Wimbledon organisers have insisted they are not complacent about the “high” risk of protest at the tournament.
Operations director of the All England Lawn Tennis Club (AELTC) Michelle Dite told reporters that “nothing happened” on the first day of the championships in relation to protests and the AELTC received “no intelligence”.
When asked whether there might be greater chance of disruption on Tuesday, she told reporters: “I think generally it’s high risk full stop.”
She added: “We are not complacent any day. Every day is like day one.”
AELTC chief executive Sally Bolton told reporters on Monday that security arrangements had been boosted at Wimbledon after climate change group Just Stop Oil (JSO) disrupted the second Ashes Test at Lord’s, the Gallagher Premiership rugby final at Twickenham and the World Snooker Championship.
Increased measures included a “100% bag search” and “selective body search” at all gates – the latter of which will be conducted “on the basis of intelligence”.
These checks were blamed for causing delays and standstills in the queue on day one, with some spectators who had visited Wimbledon in previous years calling it the “worst” they have ever seen.

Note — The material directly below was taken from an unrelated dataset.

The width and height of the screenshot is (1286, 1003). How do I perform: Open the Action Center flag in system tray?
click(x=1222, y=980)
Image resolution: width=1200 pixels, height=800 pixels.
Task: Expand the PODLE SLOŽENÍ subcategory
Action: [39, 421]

The AELTC apologised on Monday for the delays caused by extra security and Ms Dite reiterated the apology on the second day of the tournament, insisting organisers are “confident” the queue will not descend into similar chaos.
“We are confident having reflected on what happened yesterday,” she said. “We are sorry that there were a number of people that were in that queue for a long time.”
Asked if any changes have been made, she said the club has reallocated resources to different places, re-briefed people managing the queue and ensured staff and/or volunteers will be keeping queuers updated with wait times.